Sobre por qué Joaquín no se quedó ingresado en el hospital dado su pésimo estado, intuye que se debe a que los males de su pareja tienen que ver con la salud mental. Del albergue sentencia: “Si en la calle suelo permanecer alerta durante la noche para que no nos pase nada, en el albergue no podría dormir por el peligro de que nos roben lo poco que nos queda”.

Ana cuenta a regañadientes su historia por orgullo y por preservar la privacidad de la pareja, pero si lo hace ahora es por el amor que siempre profesó y profesa por Joaquín, por quien no deja de luchar para que reciba la atención médica que necesita y para que no vuelva a sufrir más tan brutal tormenta como ‘Emilia’ sin techo bajo el que guarecerse.

Hasta 2.835 personas viven sin hogar o infraviviendas en Tenerife, según Cáritas

Hasta 2.838 personas se encontraban en exclusión residencial extrema en Tenerife en octubre de 2025, según Cáritas, un incremento significativo respecto a años anteriores.
Este dato incluye a personas sin hogar o viviendo en condiciones muy precarias, y el aumento detectado se ha visto influenciado por el aumento de los precios de alquiler y la escasez de vivienda social, sostiene la ONG.
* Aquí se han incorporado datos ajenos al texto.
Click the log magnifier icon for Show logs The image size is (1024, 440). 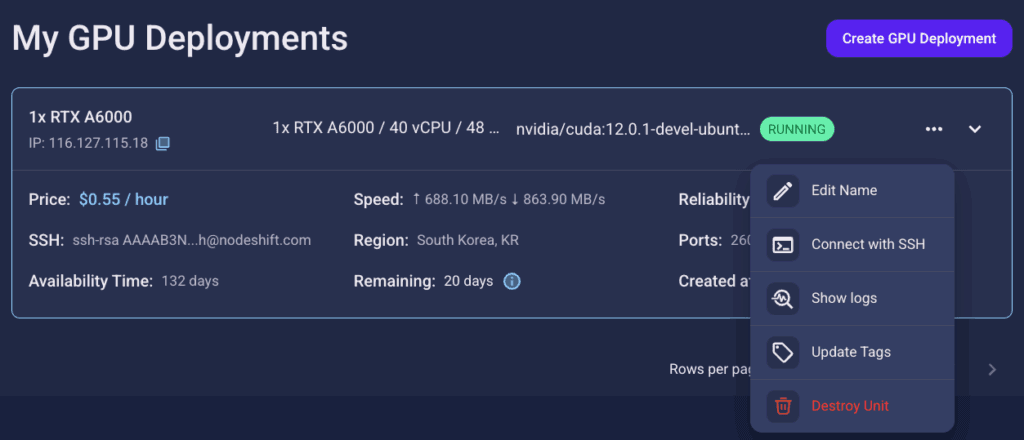coord(783,298)
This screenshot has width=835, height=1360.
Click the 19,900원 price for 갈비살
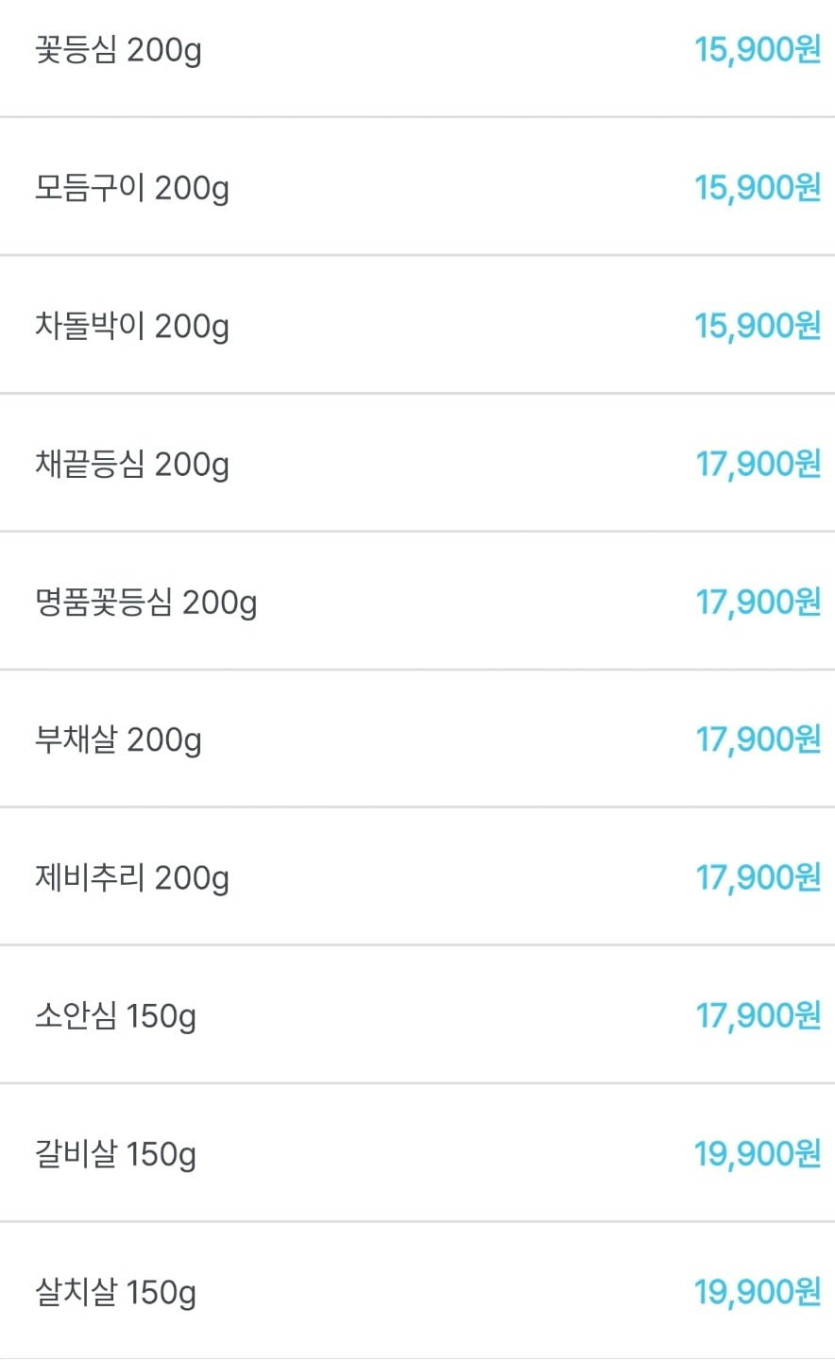pos(758,1154)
En 2024, las unidades móviles de Cáritas atendieron a más de 1.252 usuarios, un 70% más que cinco años antes, mostrando un crecimiento alarmante del sinhogarismo en la Isla. Este problema se concentra en varios municipios y se ha agravado por factores como el alquiler vacacional y la falta de recursos habitacionales.

A pesar de haber cifras anteriores (como las de 2.261 personas en 2023), los datos más recientes de 2025 señalan un empeoramiento de la situación que no es ajeno ni a la población ni a Ayuntamientos como Santa Cruz de Tenerife y La Laguna, cuyos recursos se ven desbordados frente a la inacción de instancias superiores.